Accelerating pace of change, and new opportunities provided by phenomena such as big data, evolution of machine learning and artificial intelligence, and the Web of Things are all creating challenges of unpredictability and disruption for businesses like never before. In this Information Age, “we don’t produce products as much as design them”, for example, in many sectors we are rapidly moving towards 3D printing of objects. For example, South32 has embraced 3D printing and is now printing its own parts for maintenance in its alumina refineries.

All this calls for organizations to be ‘agile’, a word that peppers the current management literature.  Senior management has recognized that control is an illusion and that strategic planning and management must focus on

  1. Synthesis of information from a diversity of sources, very different than what was used in the past
  2. Encouraging the engagement and interface of networks and layers in organizations, and using the knowledge and understanding that this creates combine with traditionally sourced intelligence and expertise
  3. Collaboratively combining ideas to creatively solve problems
  4. “Test and learn” (rather than finely hone and then implement) with relatively fast cycle times.

In fact the approaches touted for lean start-ups (E Reis, 2015) exemplifies the style and nature of “strategic planning” required today.

In the words of Greg Satell, organizational strategists (CEO’s and senior leadership teams)

“must evolve from a master who gives orders to a facilitator who makes it work”

“Don’t throw the baby out with the bath-water”

Despite the massive changes in context for strategic planning as outlined above, and the consequent changes in requirements and mindsets, it can be argued that at its core there is still a place for the elements of strategic planning as it was in its heyday (1970’s).

Strategic planning in organizations is a process for defining where a company / business wants to be (goals / vision), how it wants to get there (strategies) and what resources it needs to get there. It also includes high level targets as a basis for measuring progress. And it generally has a much longer time frame than people are used to in present times. It encompasses both ends (products and services) and means (its people and systems). This strategic planning is cascaded through the organization, providing increasing levels of granularity and specificity as it goes. The cascaded corporate or business plan finally translates into individual actions /work plans, that provide a link and meaning for how all contribute to the success of the business. And, as in any organizational activity, there is both the Content and the Process. Attention must be paid to both.

Both need at least equal consideration, if fact the Process (how the activity is done, and how fast it is done) is the most critical to ensure an effective outcome especially in the context of accelerated change, agile and design thinking. Content (the ‘what’); the facts, the issue, the information under discussion, can be almost irrelevant if the process is not well crafted to take account of many usually invisible organizational dynamics (eg power, cultural norms, history, context etc) as well as the changing technological and social context.

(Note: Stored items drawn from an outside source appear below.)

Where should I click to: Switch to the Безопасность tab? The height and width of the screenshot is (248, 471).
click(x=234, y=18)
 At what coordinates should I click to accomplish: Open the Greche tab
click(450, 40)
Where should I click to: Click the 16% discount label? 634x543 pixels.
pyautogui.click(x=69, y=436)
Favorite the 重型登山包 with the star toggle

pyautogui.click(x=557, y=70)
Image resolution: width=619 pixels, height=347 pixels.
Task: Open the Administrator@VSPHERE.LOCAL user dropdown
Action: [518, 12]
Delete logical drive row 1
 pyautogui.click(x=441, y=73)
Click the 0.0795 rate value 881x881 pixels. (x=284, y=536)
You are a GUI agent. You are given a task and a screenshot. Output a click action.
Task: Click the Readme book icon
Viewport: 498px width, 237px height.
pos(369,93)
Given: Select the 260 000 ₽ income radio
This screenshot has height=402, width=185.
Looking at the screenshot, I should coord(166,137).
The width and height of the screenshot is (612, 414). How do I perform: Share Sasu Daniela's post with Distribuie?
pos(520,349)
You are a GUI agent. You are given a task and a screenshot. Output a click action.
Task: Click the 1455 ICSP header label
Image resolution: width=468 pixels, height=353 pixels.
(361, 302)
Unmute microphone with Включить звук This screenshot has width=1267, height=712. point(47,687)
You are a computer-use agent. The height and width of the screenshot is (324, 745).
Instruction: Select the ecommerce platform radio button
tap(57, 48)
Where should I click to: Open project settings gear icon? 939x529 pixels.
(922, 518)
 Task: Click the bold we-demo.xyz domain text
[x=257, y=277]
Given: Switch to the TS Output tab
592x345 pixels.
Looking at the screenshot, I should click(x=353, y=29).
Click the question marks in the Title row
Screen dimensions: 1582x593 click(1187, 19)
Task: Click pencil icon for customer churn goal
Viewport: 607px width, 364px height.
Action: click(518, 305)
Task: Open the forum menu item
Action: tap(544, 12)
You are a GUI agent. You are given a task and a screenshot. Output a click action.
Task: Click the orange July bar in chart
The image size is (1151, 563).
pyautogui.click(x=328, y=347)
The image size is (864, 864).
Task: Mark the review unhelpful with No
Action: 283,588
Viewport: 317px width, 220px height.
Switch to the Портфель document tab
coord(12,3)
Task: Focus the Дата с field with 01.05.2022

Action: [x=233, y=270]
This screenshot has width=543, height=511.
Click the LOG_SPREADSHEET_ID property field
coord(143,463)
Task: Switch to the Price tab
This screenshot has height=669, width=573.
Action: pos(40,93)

The table below shows a simplified generic framework for strategic planning which can provide the basis for designing a tailored strategic planning process.

The benefits of focusing on the process are that strategic planning becomes,

  • Dynamic and iterative
  • Continuous
  • Flexible and responsive
  • Interactive and engages a broad range of perspectives
  • Performance and customer focused
  • A highly effective way of engaging the workforce on an on-going basis

It is these features, combined with the 4 points above related to 21st century requirements, that make a strategic planning mind-set a worthwhile tool for agile, high performing organizations.

We are currently working with a global retail organization that features the best of this duality: in April the Board and senior executives will be meeting for a strategy planning session. Their timeframe will be a year or two out from now. But the fashion industry in which this company sits has extremely fast product cycle times and to stay ahead of the game this company can go from idea to product for sale on the shelves of their stores in multiple countries in under 6 weeks! And what is being sold to the retail customer today will not be the same in 12 weeks time.

The extraordinary success of the company depends on both conversations at both levels of planning with both sets of timeframes.